Instructions for the task ::
In the entries below, count the lines that include the word "screenshot" and reply with the number alone.

Given data ::
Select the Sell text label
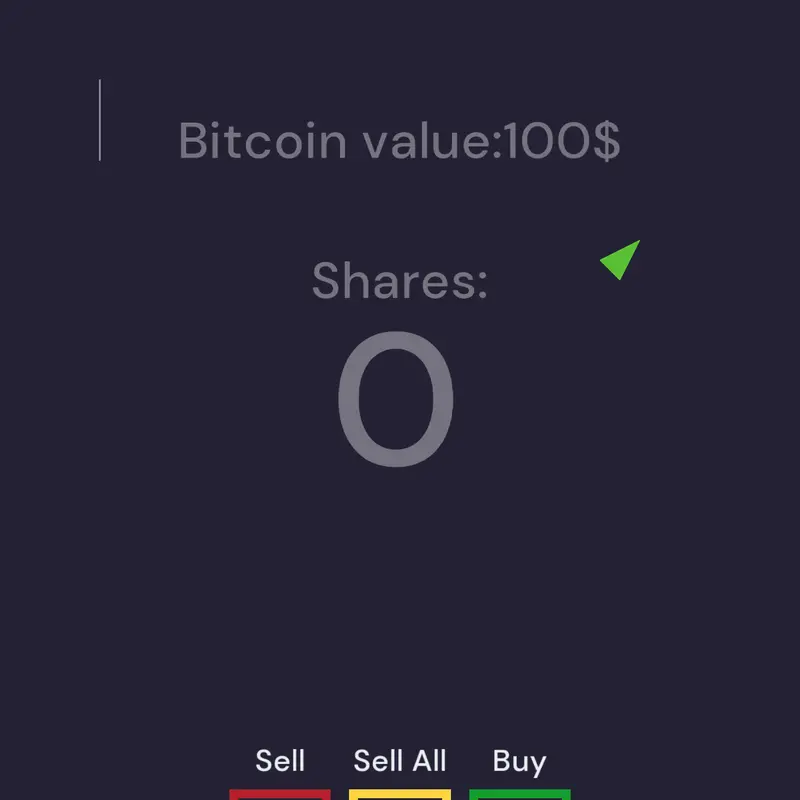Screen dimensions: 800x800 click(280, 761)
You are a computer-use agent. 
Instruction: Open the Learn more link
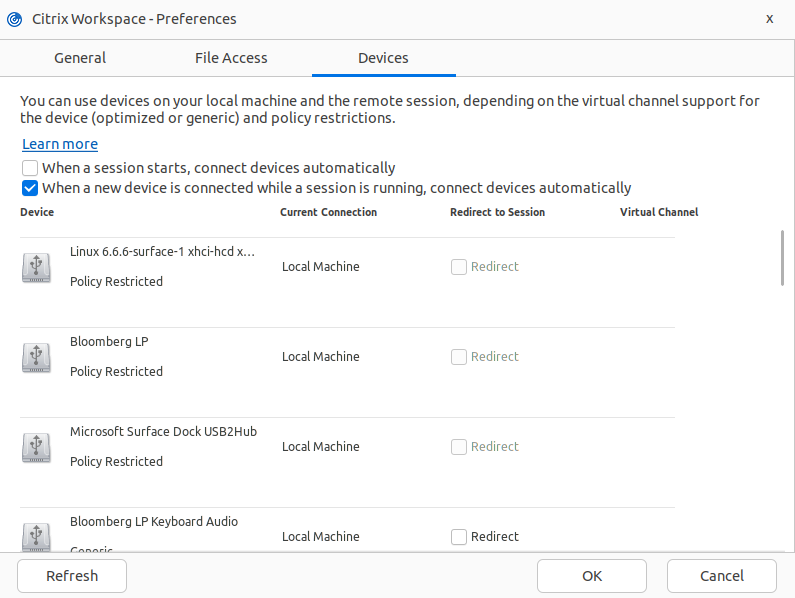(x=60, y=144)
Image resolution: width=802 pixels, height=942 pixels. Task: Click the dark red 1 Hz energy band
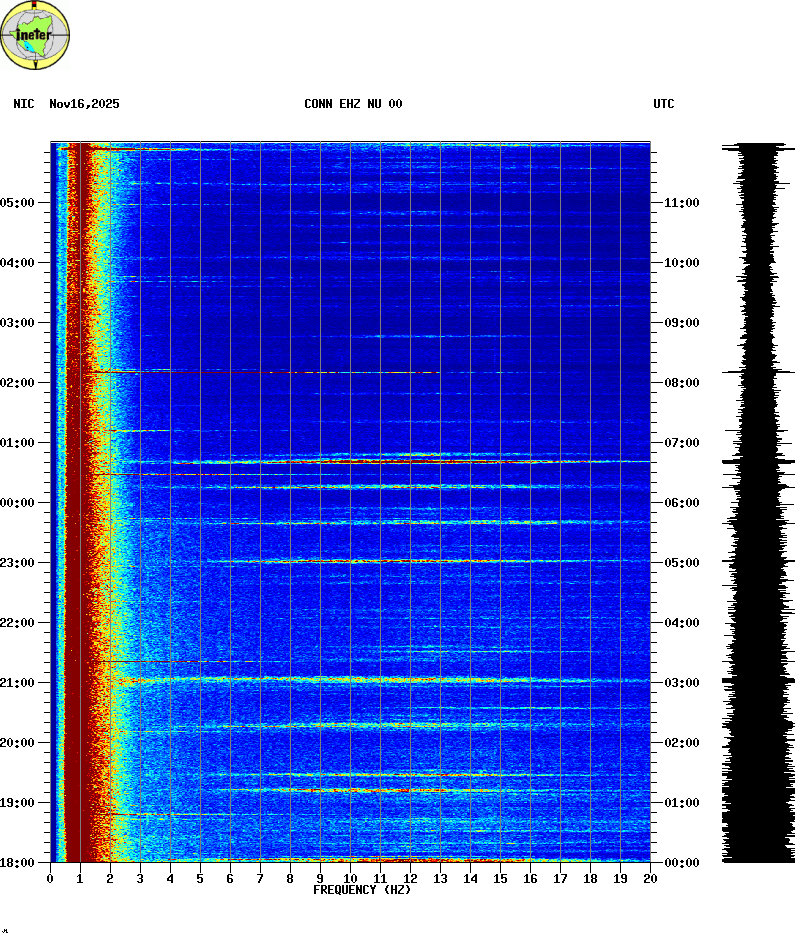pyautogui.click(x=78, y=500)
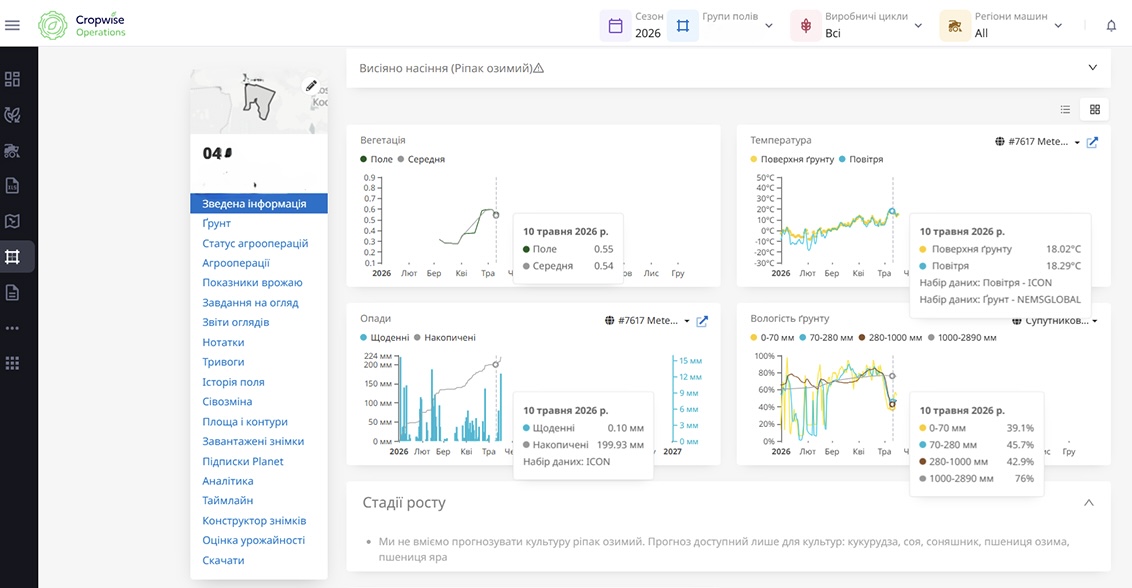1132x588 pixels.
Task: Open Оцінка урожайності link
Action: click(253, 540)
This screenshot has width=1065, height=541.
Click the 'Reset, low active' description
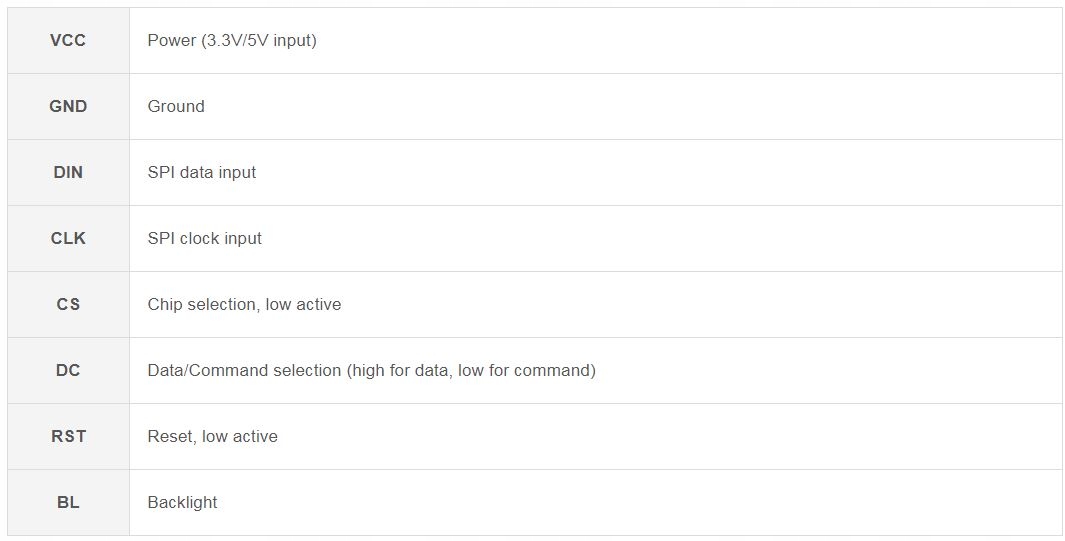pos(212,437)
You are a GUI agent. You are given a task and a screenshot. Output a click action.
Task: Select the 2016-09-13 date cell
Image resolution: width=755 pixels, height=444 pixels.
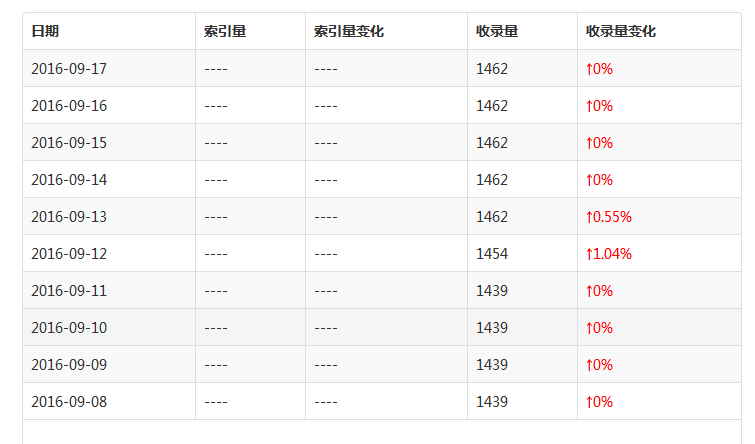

Solution for this task ::
2